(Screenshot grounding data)
=======

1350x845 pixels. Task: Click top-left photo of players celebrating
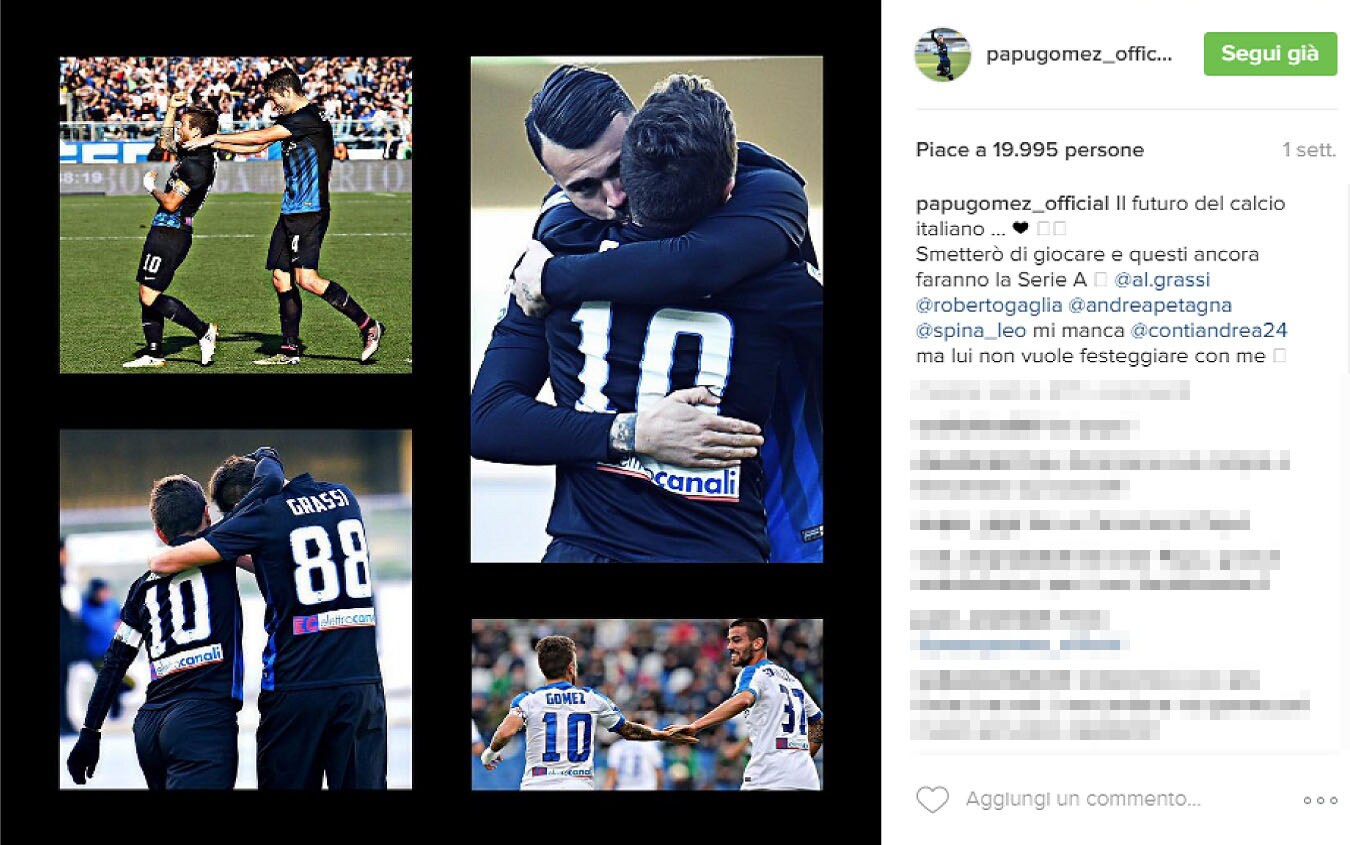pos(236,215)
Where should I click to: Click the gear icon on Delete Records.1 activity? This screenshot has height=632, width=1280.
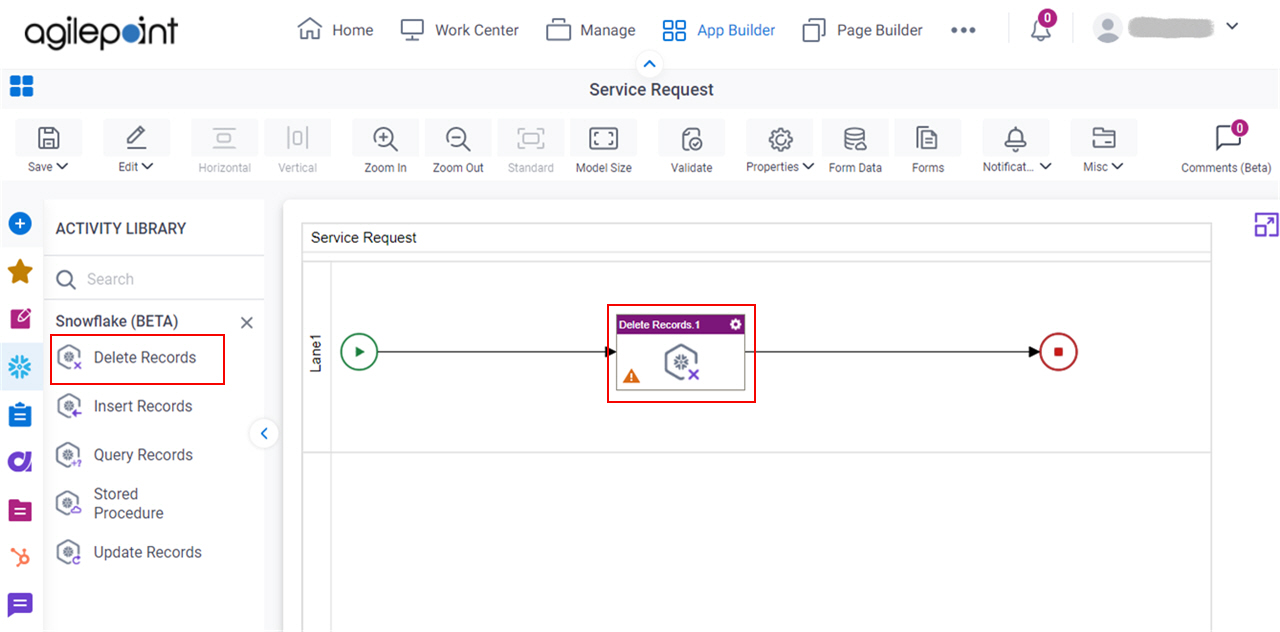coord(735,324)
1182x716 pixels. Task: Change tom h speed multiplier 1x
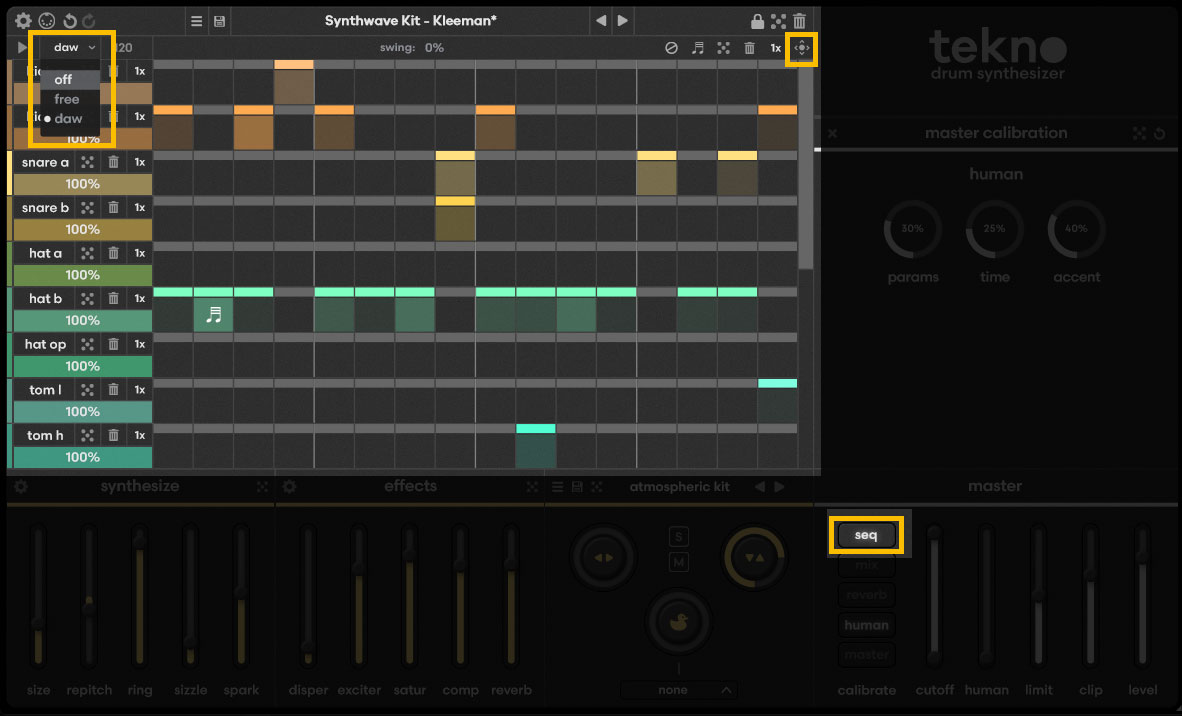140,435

=======

WHAT YOU NEED TO DO: The preceding entries are to be written out again exactly, with the pictures removed.

RESULT:
1350x845 pixels. Task: Click top-left photo of players celebrating
pos(236,215)
Where should I click to: Click the gear icon on Delete Records.1 activity? This screenshot has height=632, width=1280.
coord(735,324)
1182x716 pixels. Task: Change tom h speed multiplier 1x
140,435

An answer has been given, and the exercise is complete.